Más aún, podríamos decir -con mayor precipitación- que los barrios de Plaza Ñuñoa, Bellavista, Bellas Artes, Suecia o avenida Brasil sólo se acercaron con timidez a lo que ocurría antaño en vecindarios santiaguinos como Mapocho, Estación Central, San Diego o la “Broadway” de Estado con Huérfanos, con sus enjambres de bares, cabarets, teatros y boîtes concurridas por literatos, poetas, pintores y periodistas que se fueron a la tumba con esa época. Entre ellos: Pablo Neruda, Oreste Plath, Lalo Paschín, Isaías Cabezón, Francisco Coloane, Daniel de la Vega, Luis Emilio Recabarren, Andrés Sabella, Alberto Rojas Jiménez, Diego Muñoz, Nicomedes Guzmán, Teófilo Cid, Pablo de Rokha, Miguel Serrano, Rafael Frontaura, Osvaldo Rakatán Muñoz, Tito Mundt, Renato Mister Huifa González...
En calle Bandera particularmente, eje del “barrio chino” entre San Pablo y General Mackenna, hubo un culto a la diversión expresada también en todas sus formas: gula, bebida, música, espectáculo, juegos, sexo furtivo, bailables y fiestas de trasnochada. Una tempestad de diversiones y carnadas para la entretención popular, desatada en cada claro de luna y a veces también a plena luz del día.
Pero también hubo allí frecuentes peleas a mano o justas armadas que cobraron la vida a muchos mártires de la noche. Fueron varios los caídos que conoció la bohemia de esas cuadras, de hecho, motejadas con el jocoso apodo de “barrio chino” precisamente por sus nieblas, oscuridades y peligros.
Los intelectuales que desplazaban pies y espíritus en aquel cuadrante o sus márgenes compartían hábitat también con rufianes casi legendarios de esos años. Por sus calzadas y aceras transitadas hasta la amanecida, además, rebosaba un fuerte comercio de sopaipillas, mote con huesillos, pan amasado, tortillas de rescoldo, pequenes y huevos duros. Algunos vendedores de comistrajos vivieron la épica casi completa, presentes hasta los últimos estertores de vida del barrio. Y a toda la fauna variopinta se sumaban gañanes, cuidadores de autos, copetineras, prostitutas o sus chulos, en una combinación bastante explosiva.

-=-=-

• [Ejercicios]
1 - Transcribe el pasaje del texto sobre la bohemia santiaguina desde "Pero también hubo" hasta "oscuridades y peligros.", ambos incluidos.
2 - Prolonga el texto sobre la bohemia santiaguina a partir del punto en que termina.

• [Datos proporcionados]
-=-=-

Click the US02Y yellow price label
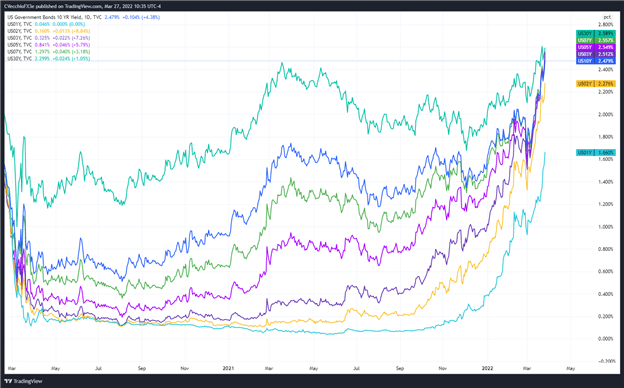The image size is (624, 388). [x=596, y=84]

-=-=-

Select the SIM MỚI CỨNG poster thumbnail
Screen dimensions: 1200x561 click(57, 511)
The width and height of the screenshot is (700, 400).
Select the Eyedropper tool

-=-=-

• [Resultados]
1 -
Pero también hubo allí frecuentes peleas a mano o justas armadas que cobraron la vida a muchos mártires de la noche. Fueron varios los caídos que conoció la bohemia de esas cuadras, de hecho, motejadas con el jocoso apodo de “barrio chino” precisamente por sus nieblas, oscuridades y peligros.

2 -
La misma tentación bohemia y hosca salpicaba incluso hasta calles como Balmaceda, Amunátegui, Teatinos y la ribera chimbera al otro lado del Mapocho, pues la fuerza gravitatoria de la noche hacía caer a todo en la órbita del barrio de alegre, con sus adoquines reflejando las luminarias de aquellos perdidos bares, clubes, cafés, salones de baile, billares y fuentes de soda. Ni la lluvia espantaba a los vividores que llegaban en rebaños, pastoreados por los más destacados personajes de sus respectivos círculos y períodos. Para los que vivieron en las pensiones del sector, además, gran parte de sus vidas transcurría completamente en el vecindario, sin necesidad de alejamientos o grandes ausencias.
En muchos aspectos, entonces, el barrio bohemio de Mapocho semejaba más bien un enclave porteño instalado por la magia social en pleno Santiago, carácter reforzado con la energía vital de la estación de ferrocarriles y los buses de las terminales. Fue lo más parecido a la actividad de Valparaíso que podía encontrarse en Santiago, dicho de otra manera, fuera de los boliches de la Estación Central surgidos también por gracia y merced de los ferrocarriles y la influencia del comercio popular.
De aquella epopeya relegada en las tinieblas de los recuerdos humanos, precisamente, es que intentaremos hacer aquí un pequeño reencuentro con la memoria.